Induced states in a decision tree constructed by Q-learning

  • Authors:
  • Kao-Shing Hwang;Yu-Jen Chen;Wei-Cheng Jiang;Tsung-Wen Yang

  • Affiliations:
  • Department of Electrical Engineering, National Sun Yat-sen University, Taiwan;Department of Electrical Engineering, National Chung Cheng University, Taiwan;Department of Electrical Engineering, National Chung Cheng University, Taiwan;Department of Electrical Engineering, National Chung Cheng University, Taiwan

  • Venue:
  • Information Sciences: an International Journal
  • Year:
  • 2012

Quantified Score

Hi-index 0.07

Visualization

Abstract

This paper develops a tree-construction method based on the framework of reinforcement learning (RL). The induction of a decision tree is regarded as a problem of RL, where the optimal policy should be found to obtain the maximal accumulated information gain.
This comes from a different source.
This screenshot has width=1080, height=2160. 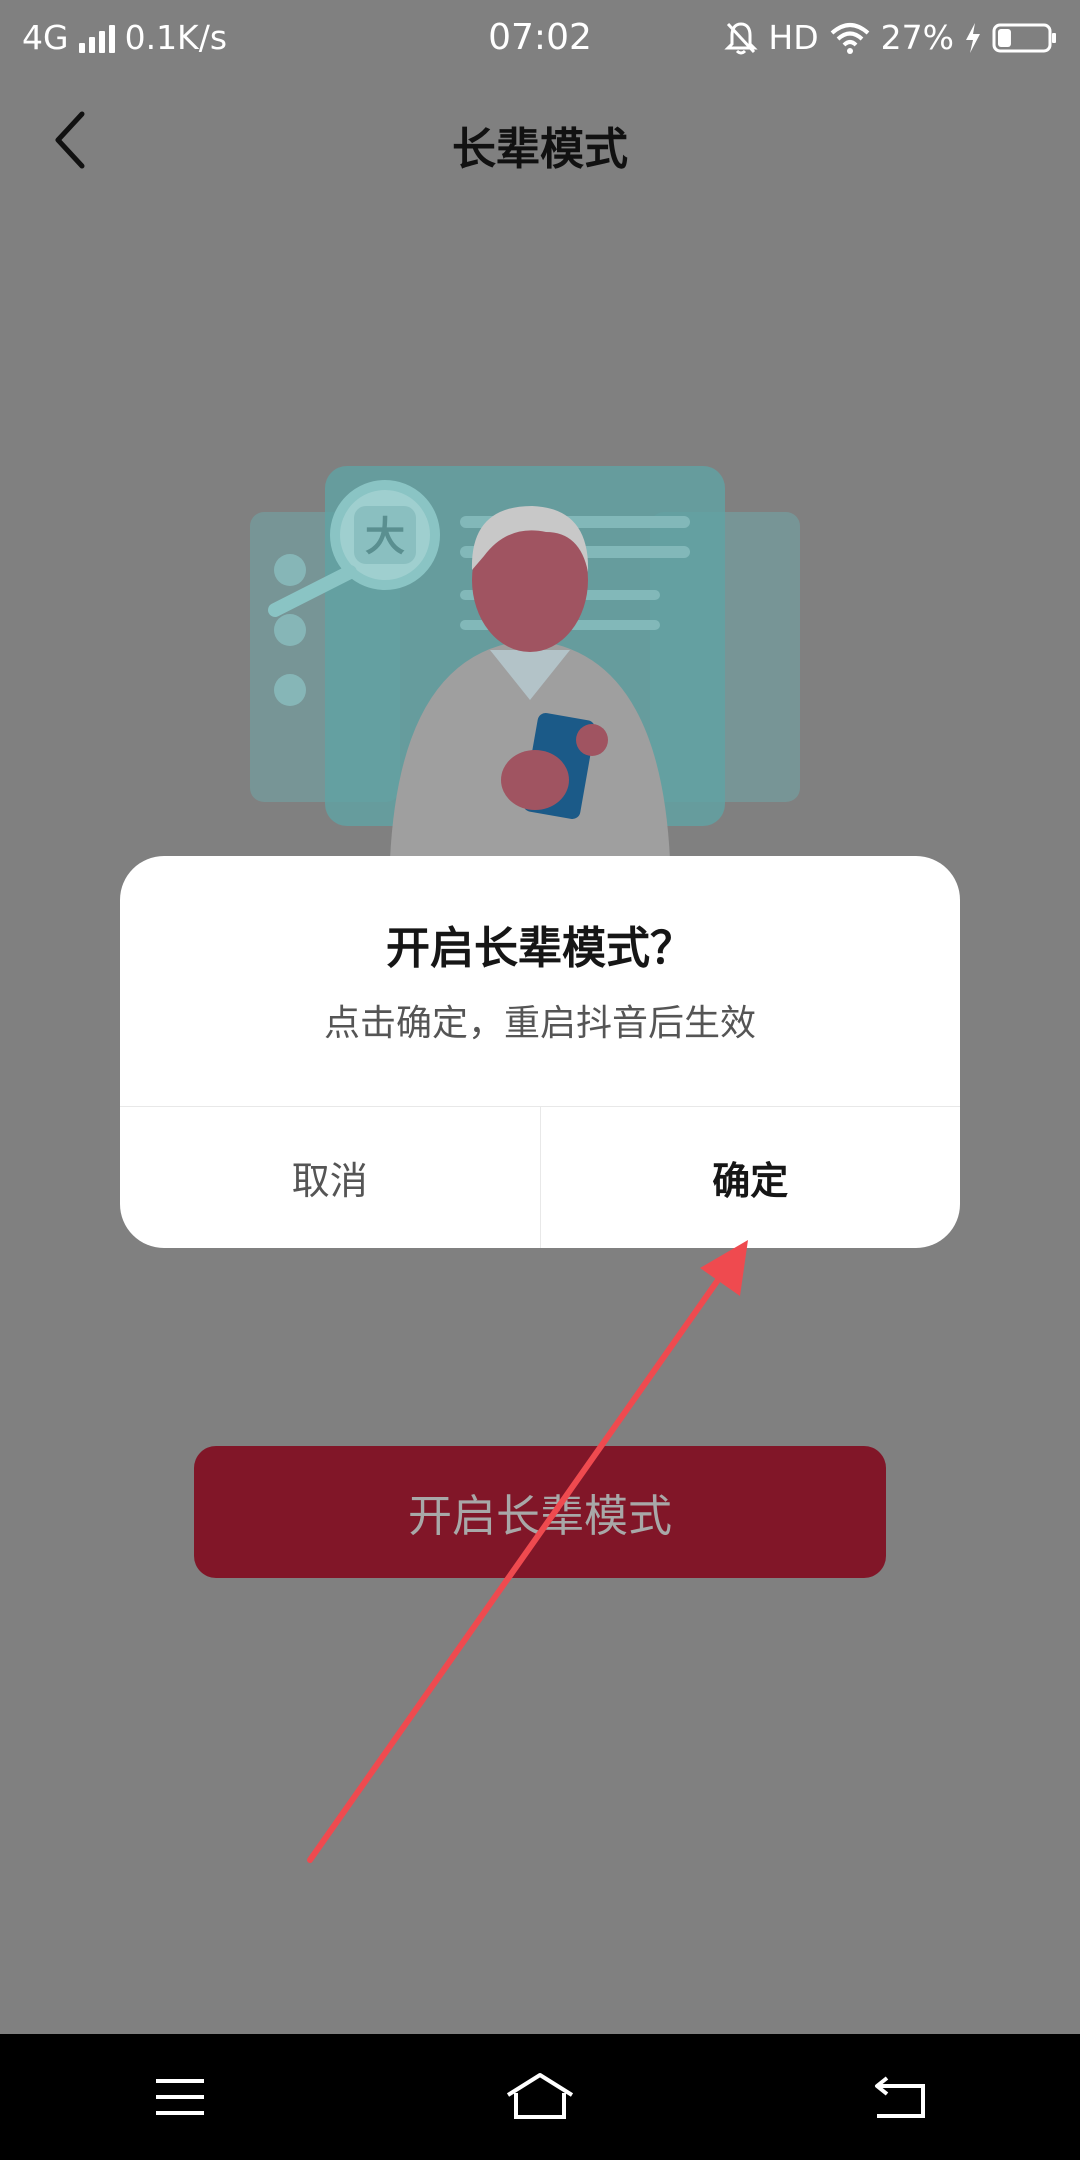 I want to click on system-nav-bar, so click(x=540, y=2097).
The proposed approach consists of two stages. At the first stage, the emulation/demonstration stage, sensory-action data in a mechatronic system or samples of training patterns are generated by an operator or stimulator. The records of these emulation data are aggregated into components of the state space represented by a decision tree. State aggregation for decartelization of a state space consists of two phases: split estimation and tree growing. In the split estimation phase, an inducer estimates long-term evaluations of splits at visited nodes. In the second phase, the inducer grows the tree by the predicted long-term evaluations, which is approximated by a neural network model. At the second stage, the learned behavior or classifier is shaped by the RL scheme with a discretized state space constructed by the decision tree derived from the previous stage. Unlike the conventional greedy procedure for constructing and pruning a the tree, the proposed method casts the sequential process of tree induction to policy iterations, where policies for node split are evaluated and improved repeatedly until an optimal or near-optimal policy is obtained. The splitting criterion regarded as an action policy is based on long-term evaluations of payoff instead of using immediate evaluations on impurity. A comparison with CART (classification and regression tree) and C4.5 on several benchmark datasets is presented. Furthermore, to show its applications for learning control, the proposed method is applied further to construct a so-called tree-based reinforcement learning method, where the mechanism works with a discrete state space derived from the proposed method. The results show the feasibility and high performance of the proposed system as a state partition by comparison with the renowned Adaptive Heuristic Critic (AHC) model.